The first rooms show the artists' juvenilia, their early careers having all been spent as painters. Even here, it's clear that we are dealing not with a three-legged race but with gold, silver and bronze. Duchamp's Nude Descending a Staircase, No 2 (1912) is an amazingly sophisticated work, synthesising Cubist and Futurist thinking in a way that is entirely confident, wholly its own. The Lovers (1914) by the American-born Man Ray, ex-Emmanuel Radnitzky, shows the artist's exposure to the European avant garde via the 1913 Armory Show. It also suggests a native way with form. Adam and Eve (1911) by Picabia – in this context, poor, sad Picabia – is flaccid and floundering; and, bar his Fig Leaf of 1922, that is how he stays for the long course of this show.

Over Francis Picabia's inclusion, in other words, hangs the question: why bother? His role in the theorising of Dada was certainly important, but his work itself is an embarrassing distraction from the main event, which is Duchamp. The same, though to a far lesser extent, is true of Man Ray. The cruel truth is that Duchamp's particular genius lay in uncertainty, and that uncertainty was (and is) the defining spirit of the age. Its greatest lyric poet was Sigmund Freud, who showed that humanity is defined by a sexuality revealed in accidents and slips of the tongue, and it is that revelation that is at the heart of Duchamp's work.

Duchamp dressed as a woman whose name – Rrose Sélavy (Eros, c'est la vie, roughly "sex is life") – was a punning celebration of the ambiguous. So, too, was his notorious drawing of a moustache on the Mona Lisa. His eye (and ear) for the accidental was miraculous, ranging from endless French games with homophones – puns on the words savant and savon, noting that the letters LHOOQ sound like "she has a hot arse" – to seeing a wine rack as a woman's body covered in penises.
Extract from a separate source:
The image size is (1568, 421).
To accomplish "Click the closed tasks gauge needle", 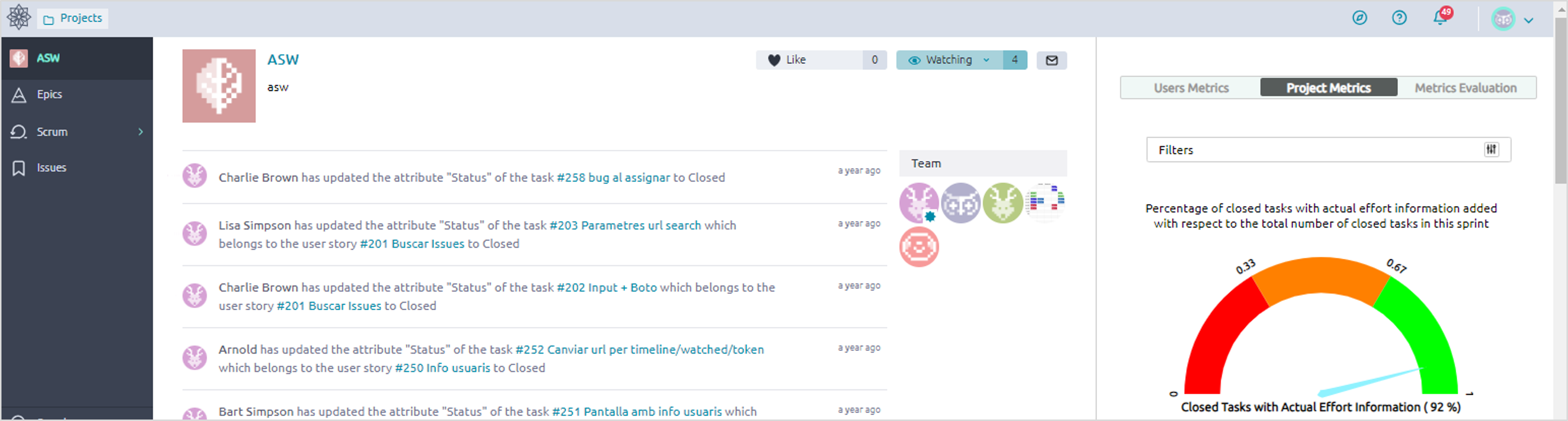I will (1370, 381).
And Duchamp wasn't just a master of form. The means of his art-making – the spotting of visual kinships in those everyday objects he would dub "readymades" – was itself scrupulously random, the sporadic outcome of a sporadic time. Half a century before, Charles Baudelaire had lauded the artist of the future as a flâneur, a lounger in the streets. It is arguable that his prophecy found its fulfilment not in Manet, but in Duchamp.
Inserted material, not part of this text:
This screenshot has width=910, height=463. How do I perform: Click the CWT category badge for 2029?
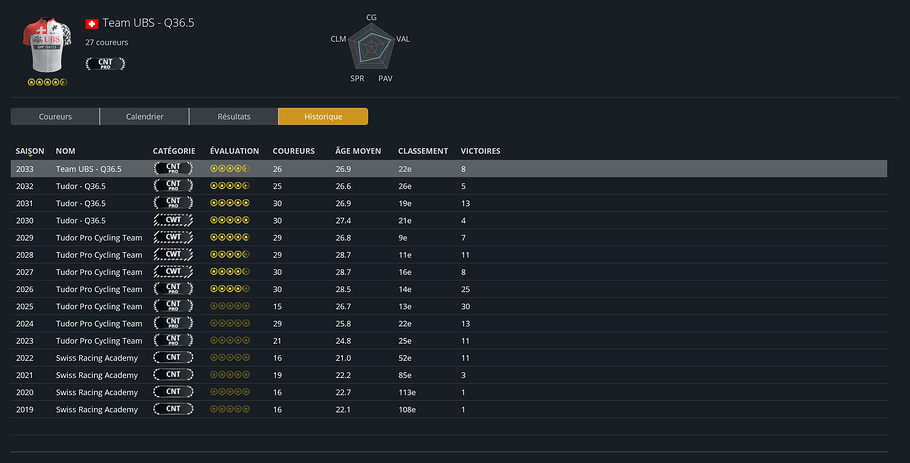[x=173, y=237]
I've saved that urinal for last for the good reason that it is arguably (and laughably) the most important artwork of the past 100 years. Fountain – inscribed with the pseudonym R Mutt – isn't entirely a thumbing of the nose – it also has a formal interest as a feminine object designed to receive the outpourings of men – but it is largely that. It was "made" barely a decade after Duchamp's late-Impressionist painting, House in the Wood, and yet, philosophically, the two works are separated by aeons.
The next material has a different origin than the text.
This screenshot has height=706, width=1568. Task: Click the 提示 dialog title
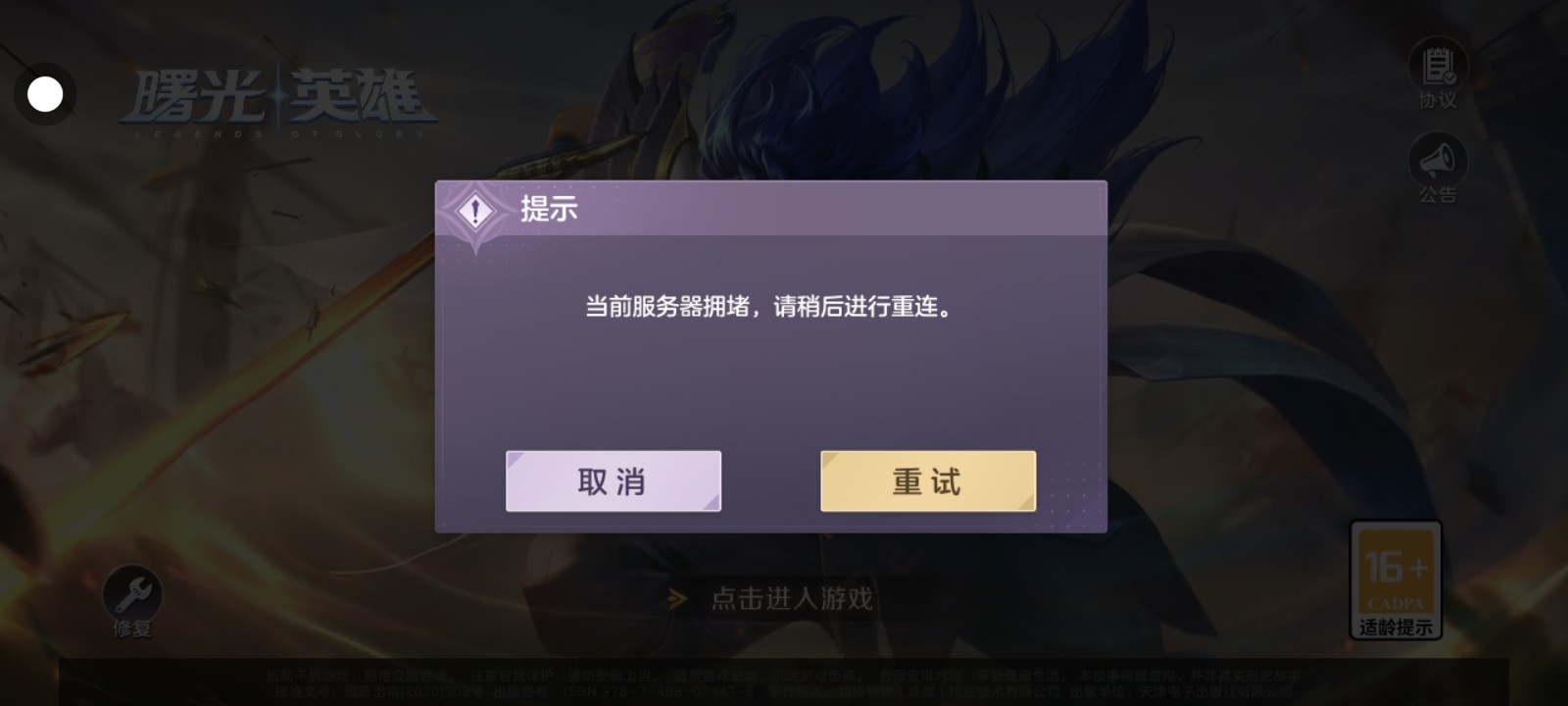(549, 209)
Between Duchamp's Fountain and Tracey Emin's My Bed, though, there is not a day's difference. Both are about the same historical accident, namely the transporting of a non-artwork into an art context. Fountain – actually a Sixties copy, the original having been lost – will have been carried reverently by conservators to Tate Modern's Level Four in its own champfered crate, it will be insured for God knows how much, and we will gaze at it in awe. Layered by now with so many meanings and so much history, it is neither an artwork nor an artefact but a totem. It is a snug-bar truism to say that nothing new has been done in art since Duchamp, but, looking at Fountain, it is also true. The rest of this show is merely a footnote, and so, perhaps, is the rest of art history.